# What is needed:
Which lines of the entries contain the string "card"? Copy each of them.

Data entries:
====================
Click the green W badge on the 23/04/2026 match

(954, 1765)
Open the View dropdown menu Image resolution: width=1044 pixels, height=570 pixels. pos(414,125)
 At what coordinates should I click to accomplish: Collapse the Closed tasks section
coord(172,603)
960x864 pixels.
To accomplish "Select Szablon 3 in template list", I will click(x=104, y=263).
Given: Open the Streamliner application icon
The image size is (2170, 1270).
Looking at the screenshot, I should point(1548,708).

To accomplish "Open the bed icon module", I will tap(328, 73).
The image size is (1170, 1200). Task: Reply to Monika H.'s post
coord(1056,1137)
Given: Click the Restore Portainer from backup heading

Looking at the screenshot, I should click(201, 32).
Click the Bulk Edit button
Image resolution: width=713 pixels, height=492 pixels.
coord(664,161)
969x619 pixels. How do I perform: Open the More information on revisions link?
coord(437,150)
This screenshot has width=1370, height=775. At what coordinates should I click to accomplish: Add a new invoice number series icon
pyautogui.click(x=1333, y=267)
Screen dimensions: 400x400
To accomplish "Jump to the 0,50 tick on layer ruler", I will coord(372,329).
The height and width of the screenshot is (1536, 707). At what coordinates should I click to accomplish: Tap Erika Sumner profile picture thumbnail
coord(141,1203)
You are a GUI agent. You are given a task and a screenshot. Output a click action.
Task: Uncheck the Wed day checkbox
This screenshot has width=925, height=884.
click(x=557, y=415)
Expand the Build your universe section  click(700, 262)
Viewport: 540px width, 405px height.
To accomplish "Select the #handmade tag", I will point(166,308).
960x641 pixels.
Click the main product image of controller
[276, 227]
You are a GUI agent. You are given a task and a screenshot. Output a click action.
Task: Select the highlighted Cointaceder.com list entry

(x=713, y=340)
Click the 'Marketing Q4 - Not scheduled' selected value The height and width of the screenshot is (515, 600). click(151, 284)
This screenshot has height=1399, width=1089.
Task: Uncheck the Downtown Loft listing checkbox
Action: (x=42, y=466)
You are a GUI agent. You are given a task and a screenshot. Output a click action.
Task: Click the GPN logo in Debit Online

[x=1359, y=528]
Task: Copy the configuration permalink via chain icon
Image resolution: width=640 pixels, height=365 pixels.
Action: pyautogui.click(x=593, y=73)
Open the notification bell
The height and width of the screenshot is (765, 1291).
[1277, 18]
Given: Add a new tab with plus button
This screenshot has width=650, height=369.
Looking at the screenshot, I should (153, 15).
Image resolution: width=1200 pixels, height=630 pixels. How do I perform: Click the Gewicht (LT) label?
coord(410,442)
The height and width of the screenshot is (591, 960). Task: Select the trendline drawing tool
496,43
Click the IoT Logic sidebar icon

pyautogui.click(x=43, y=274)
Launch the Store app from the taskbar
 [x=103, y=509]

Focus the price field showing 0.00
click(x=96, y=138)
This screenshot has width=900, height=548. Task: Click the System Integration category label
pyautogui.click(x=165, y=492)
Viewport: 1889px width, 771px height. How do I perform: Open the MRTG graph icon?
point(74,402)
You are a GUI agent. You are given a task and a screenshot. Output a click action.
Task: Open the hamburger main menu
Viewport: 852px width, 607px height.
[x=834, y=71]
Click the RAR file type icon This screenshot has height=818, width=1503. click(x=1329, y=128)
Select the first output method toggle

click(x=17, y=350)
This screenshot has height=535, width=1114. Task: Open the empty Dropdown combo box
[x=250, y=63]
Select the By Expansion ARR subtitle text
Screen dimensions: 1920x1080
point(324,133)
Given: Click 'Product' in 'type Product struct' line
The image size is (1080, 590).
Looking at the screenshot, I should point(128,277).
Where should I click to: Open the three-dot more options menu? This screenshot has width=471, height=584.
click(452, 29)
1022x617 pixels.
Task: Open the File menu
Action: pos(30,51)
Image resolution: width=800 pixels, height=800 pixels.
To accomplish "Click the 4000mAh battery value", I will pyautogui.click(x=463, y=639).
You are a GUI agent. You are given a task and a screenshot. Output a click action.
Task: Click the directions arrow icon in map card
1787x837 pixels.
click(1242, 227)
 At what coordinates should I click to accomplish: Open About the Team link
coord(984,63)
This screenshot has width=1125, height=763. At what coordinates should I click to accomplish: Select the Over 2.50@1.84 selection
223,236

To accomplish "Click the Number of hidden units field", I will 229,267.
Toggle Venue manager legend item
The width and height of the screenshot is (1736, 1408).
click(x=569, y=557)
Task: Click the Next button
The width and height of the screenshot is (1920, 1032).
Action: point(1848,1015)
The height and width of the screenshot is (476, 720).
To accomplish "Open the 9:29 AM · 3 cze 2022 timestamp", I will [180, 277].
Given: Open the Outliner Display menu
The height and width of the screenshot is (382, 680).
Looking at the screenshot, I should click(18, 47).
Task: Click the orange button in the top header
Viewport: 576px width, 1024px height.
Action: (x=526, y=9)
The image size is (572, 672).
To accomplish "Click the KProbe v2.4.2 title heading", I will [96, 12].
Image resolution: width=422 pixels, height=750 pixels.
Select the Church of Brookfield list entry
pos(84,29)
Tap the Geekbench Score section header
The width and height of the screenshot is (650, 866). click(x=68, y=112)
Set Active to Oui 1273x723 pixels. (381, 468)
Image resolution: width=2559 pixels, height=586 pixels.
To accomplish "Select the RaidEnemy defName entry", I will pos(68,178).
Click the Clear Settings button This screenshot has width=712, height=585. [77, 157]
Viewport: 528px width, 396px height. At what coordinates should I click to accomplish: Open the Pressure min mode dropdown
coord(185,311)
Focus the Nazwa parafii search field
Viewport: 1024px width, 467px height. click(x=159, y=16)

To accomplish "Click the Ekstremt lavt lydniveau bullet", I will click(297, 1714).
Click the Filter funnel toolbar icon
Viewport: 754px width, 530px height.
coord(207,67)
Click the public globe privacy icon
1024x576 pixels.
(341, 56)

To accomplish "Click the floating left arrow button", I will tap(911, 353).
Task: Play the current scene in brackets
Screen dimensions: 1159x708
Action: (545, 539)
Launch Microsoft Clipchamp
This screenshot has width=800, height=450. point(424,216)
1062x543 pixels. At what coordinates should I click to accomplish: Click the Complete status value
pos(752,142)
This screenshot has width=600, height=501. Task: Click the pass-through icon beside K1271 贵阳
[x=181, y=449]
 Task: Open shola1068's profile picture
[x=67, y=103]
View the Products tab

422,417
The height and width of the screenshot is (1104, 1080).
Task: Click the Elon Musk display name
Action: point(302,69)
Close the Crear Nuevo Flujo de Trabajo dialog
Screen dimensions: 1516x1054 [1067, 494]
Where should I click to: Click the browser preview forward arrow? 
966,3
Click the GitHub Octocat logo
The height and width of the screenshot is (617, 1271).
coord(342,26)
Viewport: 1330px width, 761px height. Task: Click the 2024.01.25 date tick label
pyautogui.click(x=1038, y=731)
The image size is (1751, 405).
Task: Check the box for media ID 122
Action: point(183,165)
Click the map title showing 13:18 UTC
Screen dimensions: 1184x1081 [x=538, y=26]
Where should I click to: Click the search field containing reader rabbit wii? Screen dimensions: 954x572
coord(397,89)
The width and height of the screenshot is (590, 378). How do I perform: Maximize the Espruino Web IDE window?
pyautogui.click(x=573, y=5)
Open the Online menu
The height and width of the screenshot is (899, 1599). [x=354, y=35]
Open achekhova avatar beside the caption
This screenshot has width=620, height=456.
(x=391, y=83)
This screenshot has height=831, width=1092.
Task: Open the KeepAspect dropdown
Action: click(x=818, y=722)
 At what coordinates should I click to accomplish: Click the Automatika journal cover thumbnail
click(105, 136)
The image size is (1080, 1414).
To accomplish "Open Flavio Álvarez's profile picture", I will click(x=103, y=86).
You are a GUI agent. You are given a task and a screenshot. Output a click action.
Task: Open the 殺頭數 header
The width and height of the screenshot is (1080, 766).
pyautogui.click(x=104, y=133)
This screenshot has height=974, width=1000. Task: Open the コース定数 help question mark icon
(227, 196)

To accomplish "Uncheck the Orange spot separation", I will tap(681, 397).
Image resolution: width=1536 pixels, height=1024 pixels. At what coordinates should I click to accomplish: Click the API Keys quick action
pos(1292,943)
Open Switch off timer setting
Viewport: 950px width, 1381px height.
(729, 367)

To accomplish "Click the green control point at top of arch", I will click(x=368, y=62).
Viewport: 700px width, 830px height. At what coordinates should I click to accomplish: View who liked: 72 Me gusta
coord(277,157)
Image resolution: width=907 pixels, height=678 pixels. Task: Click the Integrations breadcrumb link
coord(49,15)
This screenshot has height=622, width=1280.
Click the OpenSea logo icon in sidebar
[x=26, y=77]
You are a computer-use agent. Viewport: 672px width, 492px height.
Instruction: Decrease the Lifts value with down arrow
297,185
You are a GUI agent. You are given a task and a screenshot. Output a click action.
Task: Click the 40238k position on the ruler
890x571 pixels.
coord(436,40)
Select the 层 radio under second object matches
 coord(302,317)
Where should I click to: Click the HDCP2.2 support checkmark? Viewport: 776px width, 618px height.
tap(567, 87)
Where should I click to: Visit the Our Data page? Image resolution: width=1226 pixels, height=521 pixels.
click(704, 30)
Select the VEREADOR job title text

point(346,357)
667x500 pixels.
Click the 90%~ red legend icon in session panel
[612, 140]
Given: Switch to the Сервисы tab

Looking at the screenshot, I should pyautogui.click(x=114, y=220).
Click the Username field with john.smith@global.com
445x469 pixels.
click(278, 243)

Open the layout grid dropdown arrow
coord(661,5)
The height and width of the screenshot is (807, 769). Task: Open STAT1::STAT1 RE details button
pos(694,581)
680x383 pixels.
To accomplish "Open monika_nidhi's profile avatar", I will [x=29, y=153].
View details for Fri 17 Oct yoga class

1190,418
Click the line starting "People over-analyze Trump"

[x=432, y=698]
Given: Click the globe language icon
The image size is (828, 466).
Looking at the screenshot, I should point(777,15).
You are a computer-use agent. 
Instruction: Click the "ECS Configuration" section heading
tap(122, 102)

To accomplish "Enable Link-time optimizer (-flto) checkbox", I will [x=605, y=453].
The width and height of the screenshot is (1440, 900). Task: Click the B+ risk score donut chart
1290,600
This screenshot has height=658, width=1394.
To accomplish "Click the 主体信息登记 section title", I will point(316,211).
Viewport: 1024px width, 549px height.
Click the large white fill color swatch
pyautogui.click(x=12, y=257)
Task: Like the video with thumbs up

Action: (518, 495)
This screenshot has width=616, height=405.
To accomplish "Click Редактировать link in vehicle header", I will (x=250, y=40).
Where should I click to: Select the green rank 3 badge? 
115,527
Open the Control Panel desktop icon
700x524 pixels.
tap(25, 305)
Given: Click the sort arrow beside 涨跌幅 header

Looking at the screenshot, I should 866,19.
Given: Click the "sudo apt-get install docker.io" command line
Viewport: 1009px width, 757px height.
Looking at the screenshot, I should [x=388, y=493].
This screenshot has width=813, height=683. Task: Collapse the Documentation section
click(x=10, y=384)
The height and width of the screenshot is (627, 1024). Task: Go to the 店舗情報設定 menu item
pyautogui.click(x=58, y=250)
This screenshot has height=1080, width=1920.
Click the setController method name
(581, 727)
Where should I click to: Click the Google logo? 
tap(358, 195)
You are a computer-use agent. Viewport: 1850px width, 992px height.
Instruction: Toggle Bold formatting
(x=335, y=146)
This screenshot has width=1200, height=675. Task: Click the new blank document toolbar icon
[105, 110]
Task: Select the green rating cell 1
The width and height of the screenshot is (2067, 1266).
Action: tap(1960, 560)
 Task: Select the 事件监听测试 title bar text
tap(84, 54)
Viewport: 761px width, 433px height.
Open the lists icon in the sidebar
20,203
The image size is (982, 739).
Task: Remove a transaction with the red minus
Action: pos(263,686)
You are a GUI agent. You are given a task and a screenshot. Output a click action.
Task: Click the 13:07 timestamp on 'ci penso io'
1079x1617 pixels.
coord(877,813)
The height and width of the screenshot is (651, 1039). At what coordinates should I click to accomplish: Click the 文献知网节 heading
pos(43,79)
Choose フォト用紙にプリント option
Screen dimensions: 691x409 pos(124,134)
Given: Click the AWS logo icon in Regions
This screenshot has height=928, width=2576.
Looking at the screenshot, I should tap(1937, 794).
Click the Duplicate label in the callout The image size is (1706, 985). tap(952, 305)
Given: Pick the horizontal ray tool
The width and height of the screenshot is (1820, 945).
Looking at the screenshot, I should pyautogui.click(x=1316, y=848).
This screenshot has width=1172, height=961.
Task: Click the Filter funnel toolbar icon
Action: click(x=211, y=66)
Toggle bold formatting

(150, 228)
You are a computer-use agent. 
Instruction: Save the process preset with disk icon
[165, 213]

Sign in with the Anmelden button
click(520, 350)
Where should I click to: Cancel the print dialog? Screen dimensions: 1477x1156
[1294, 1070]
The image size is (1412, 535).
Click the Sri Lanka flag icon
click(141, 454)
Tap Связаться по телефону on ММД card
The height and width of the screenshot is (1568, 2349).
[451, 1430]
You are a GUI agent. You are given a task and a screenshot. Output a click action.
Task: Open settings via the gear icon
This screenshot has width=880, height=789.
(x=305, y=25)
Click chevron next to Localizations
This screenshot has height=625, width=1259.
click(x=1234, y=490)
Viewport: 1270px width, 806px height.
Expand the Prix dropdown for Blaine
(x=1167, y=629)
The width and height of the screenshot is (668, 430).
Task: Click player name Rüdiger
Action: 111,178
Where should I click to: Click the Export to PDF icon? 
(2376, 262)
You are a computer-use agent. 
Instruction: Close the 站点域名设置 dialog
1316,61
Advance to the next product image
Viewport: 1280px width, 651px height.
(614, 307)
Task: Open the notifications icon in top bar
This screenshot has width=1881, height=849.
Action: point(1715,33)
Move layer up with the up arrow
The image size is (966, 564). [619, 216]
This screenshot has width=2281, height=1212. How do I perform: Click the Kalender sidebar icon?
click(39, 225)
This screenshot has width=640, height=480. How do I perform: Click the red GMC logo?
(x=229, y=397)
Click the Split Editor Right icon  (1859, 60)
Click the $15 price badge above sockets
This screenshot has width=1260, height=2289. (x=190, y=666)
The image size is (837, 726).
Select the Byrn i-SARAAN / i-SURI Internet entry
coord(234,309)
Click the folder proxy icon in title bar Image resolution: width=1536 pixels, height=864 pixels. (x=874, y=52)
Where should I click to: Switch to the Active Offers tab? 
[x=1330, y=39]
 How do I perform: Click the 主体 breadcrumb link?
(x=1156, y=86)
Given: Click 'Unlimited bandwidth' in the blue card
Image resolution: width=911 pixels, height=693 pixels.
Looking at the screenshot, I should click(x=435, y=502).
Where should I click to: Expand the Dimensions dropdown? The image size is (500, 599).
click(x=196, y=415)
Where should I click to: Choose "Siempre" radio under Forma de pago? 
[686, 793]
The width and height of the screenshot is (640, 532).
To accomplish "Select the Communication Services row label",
====================
# Finished exercise:
Task: Click the directions arrow icon in map card
Tap Связаться по телефону on ММД card
Given: Click 'Unlimited bandwidth' in the blue card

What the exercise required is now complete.